В пылу борьбы Гжатский прибегал иногда к таким средствам, которые в другой раз и сам бы осудил. Так, однажды, явился он к Ирине возбужденный, лукаво усмехаясь.
– Вот вы всё ходите на Via Gallia, – заговорил он, едва успев с нею поздороваться, – а знаете ли вы, под какой кличкой известны в римском обществе ваши Soeurs Mauves?
– Кличкой? – удивилась Ирина, – я не знала, что монахиням можно давать клички.
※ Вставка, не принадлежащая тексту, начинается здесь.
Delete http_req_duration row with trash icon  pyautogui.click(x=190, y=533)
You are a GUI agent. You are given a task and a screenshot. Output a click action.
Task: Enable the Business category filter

– Их называют les Hetairas de Bon Dieu[93], – понизив голос, сообщил Гжатский.
Ирина рассердилась.
– Как вам не стыдно! – возмущалась она, – вы считаете себя джентльменом и находите возможным оскорблять этих прекрасных женщин, достойных величайшего уважения. Мало ли какую гадость может придумать нынешняя молодежь! В их глазах всякая женщина лишь гетера. Они и вообразить не в силах, что она может быть чем-нибудь иным. Но вам-то, вам, как не совестно повторять эти гадости?
– Ну, виноват, виноват, – извинялся сконфуженный Гжатский, – я не хотел вас оскорблять. Я хотел лишь сказать, как больно мне думать, что вас, мою соотечественницу, станут также клеймить этим позорным именем.
Но обиженная Ирина не слушала его извинений. Тотчас после ухода Гжатского (на этот раз весьма поспешного) она направилась в монастырь. Она шла с тем чувством, с каким люди спешат к друзьям, застигнутым бедой. Хотя Ирина не видала лица ни одной монахини, ни с одной из них не говорила, но за время ежедневных совместных молитв привыкла считать их своими друзьями. Ей хотелось своим присутствием выразить негодование перед нанесенной им праздными дрянными людьми обидой.
Вечерня подходила к концу, когда Ирина вошла в церковь. Народу на этот раз было немного. Хор пел ликующую молитву, монахини застыли, казалось, в дивном экстазе. Ирина долго-долго смотрела на них и, вдруг, поняла, что никто уже не может их обидеть. Они отделились от земли, она потеряла для них цену, и все их надежды и мечты принадлежали будущему миру. Так эмигрант первые дни своего путешествия на корабле всё еще думает и беспокоится о покинутой родине; но проходят недели, и он теряет к ней интерес. Он живет мечтою о том, что встретит в новой стране…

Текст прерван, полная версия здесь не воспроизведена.